> **Directions for this task**: Copy out the records again. Change nothing.

> **Saved entries**:
┄┄┄┄┄┄

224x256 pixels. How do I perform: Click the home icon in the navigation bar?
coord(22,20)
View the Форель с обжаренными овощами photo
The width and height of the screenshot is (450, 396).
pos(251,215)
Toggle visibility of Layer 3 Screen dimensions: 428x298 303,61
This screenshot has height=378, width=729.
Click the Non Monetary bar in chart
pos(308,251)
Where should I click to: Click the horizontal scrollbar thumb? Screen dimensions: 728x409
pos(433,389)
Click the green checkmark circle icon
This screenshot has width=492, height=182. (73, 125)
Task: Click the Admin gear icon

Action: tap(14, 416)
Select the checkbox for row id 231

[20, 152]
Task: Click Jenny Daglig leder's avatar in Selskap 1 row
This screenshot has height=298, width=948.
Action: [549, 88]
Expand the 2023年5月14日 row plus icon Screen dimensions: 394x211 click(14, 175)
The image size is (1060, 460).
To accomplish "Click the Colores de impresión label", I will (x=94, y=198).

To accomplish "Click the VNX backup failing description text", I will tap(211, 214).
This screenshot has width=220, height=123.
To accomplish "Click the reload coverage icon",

┄┄┄┄┄┄

> **Answer**:
224x256 pixels. How do I perform: Click the home icon in the navigation bar?
coord(22,20)
View the Форель с обжаренными овощами photo
The width and height of the screenshot is (450, 396).
pos(251,215)
Toggle visibility of Layer 3 Screen dimensions: 428x298 303,61
This screenshot has height=378, width=729.
Click the Non Monetary bar in chart
pos(308,251)
Where should I click to: Click the horizontal scrollbar thumb? Screen dimensions: 728x409
pos(433,389)
Click the green checkmark circle icon
This screenshot has width=492, height=182. (73, 125)
Task: Click the Admin gear icon

Action: tap(14, 416)
Select the checkbox for row id 231

[20, 152]
Task: Click Jenny Daglig leder's avatar in Selskap 1 row
This screenshot has height=298, width=948.
Action: [549, 88]
Expand the 2023年5月14日 row plus icon Screen dimensions: 394x211 click(14, 175)
The image size is (1060, 460).
To accomplish "Click the Colores de impresión label", I will (x=94, y=198).

To accomplish "Click the VNX backup failing description text", I will tap(211, 214).
This screenshot has width=220, height=123.
To accomplish "Click the reload coverage icon",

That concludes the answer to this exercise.